Defendant also uses the alleged fraud to justify reopening the issue after it already has been litigated.
Finally, the court considers defendant's position that reargument is appropriate due to plaintiffs alleged fraud. Although defendant is correct that there is no time limit within which to make this application, "the motion must be made within a reasonable time" (Empire State Conglomerates v Mahbur 105 A.D.3d 898, 899 [2d Dept 2013] [under CPLR § 5015 [a][3]).Here, there is no reason for defendant's delay of over seven years in making this allegation. Defendant's sole justification is that Paula A. Miller, P.C. (Miller) was counsel of record when the original summary judgment motion was made and she overlooked the purported fraud. Ms. Miller provides an affirmation in which she states that she did not review the paper file for the 2009 action when she moved for summary judgment (see NYSCEF Doc. No. 349). However, Miller and current counsel are not the only two firms that have represented defendant. Miller replaced Rosenberg & Estis, P.C. as counsel in January 2015 (NYSCEF Doc. No. 42), and after Miller, Clair & Gjersten, Esqs. represented defendant (NYSCEF Doc. No. 244). Defendant's counsel cannot point to the purported negligence of each prior attorney as justification for the delay in making this motion. Further, current counsel does not explain why it did not move to reargue based on the alleged fraud between January 27, 2020, when current counsel came onto the case, and December 3, 2021, when it made this motion. Defendant also does not explain why fraud was not alleged in motion sequence number 006. Thus, defendant has not shown that it made this motion within a reasonable time.

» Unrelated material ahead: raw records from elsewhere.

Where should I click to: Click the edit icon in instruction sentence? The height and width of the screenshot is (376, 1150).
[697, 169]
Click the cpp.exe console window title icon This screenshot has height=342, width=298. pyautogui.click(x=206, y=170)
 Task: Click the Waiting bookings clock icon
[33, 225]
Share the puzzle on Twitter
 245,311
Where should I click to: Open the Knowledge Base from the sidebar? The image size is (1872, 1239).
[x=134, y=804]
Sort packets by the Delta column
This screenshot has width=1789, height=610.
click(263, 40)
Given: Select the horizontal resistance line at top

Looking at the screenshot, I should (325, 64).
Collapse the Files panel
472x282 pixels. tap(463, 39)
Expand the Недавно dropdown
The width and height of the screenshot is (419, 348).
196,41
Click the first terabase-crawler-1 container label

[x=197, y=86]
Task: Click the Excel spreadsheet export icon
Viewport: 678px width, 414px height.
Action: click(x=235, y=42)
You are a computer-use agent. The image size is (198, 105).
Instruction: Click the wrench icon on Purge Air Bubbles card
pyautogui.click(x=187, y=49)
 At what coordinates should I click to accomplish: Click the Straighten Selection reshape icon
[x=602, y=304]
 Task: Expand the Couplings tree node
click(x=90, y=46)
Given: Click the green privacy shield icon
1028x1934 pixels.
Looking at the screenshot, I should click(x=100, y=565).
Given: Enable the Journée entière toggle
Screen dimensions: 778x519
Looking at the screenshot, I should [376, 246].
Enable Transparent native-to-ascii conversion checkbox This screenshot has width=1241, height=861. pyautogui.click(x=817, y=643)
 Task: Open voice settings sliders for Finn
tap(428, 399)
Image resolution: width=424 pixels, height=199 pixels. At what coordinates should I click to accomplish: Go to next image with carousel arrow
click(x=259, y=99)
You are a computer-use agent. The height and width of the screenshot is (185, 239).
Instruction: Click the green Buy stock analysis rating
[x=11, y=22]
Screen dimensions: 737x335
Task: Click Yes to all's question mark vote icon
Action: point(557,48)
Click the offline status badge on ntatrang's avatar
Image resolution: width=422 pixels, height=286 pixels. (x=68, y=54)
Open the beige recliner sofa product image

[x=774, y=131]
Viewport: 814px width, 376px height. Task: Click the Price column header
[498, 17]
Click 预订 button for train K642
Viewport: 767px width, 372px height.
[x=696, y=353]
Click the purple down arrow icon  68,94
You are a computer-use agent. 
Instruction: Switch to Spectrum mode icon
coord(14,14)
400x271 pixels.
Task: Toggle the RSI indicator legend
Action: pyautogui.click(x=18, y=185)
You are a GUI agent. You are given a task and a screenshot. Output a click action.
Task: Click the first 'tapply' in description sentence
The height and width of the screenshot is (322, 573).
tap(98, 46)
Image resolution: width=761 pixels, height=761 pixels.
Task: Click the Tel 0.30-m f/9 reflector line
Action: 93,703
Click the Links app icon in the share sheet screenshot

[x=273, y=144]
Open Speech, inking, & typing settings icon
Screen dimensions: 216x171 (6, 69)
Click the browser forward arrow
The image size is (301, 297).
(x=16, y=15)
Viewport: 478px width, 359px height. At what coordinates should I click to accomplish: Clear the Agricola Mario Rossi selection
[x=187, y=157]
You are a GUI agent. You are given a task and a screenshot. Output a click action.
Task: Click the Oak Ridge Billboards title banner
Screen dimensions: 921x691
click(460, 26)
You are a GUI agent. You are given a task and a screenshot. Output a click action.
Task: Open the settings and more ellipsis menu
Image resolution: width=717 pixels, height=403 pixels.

The exceptions set forth in this statute are those applied in considering reargument when the motion otherwise would be untimely (see Pigno v Bunim, 74 A.D.2d 567, 568 [2d Dept 1980]).
In addition, as plaintiff argues, defendant has not raised a credible argument regarding fraud. Specifically, there is no indication that the endorsement in blank that plaintiff filed along with the complaint in the current action is not genuine. Moreover, the Pfullmann affidavit supports plaintiffs position that the note and its endorsement are genuine, as does the certificate of merit and the annexed documents.
The court has considered all of the parties' arguments, even if it does not address them here. For the reasons above, it is
ORDERED that motion sequence numbers 006 and 007 are denied.
This constitutes the Decision and Order of the court.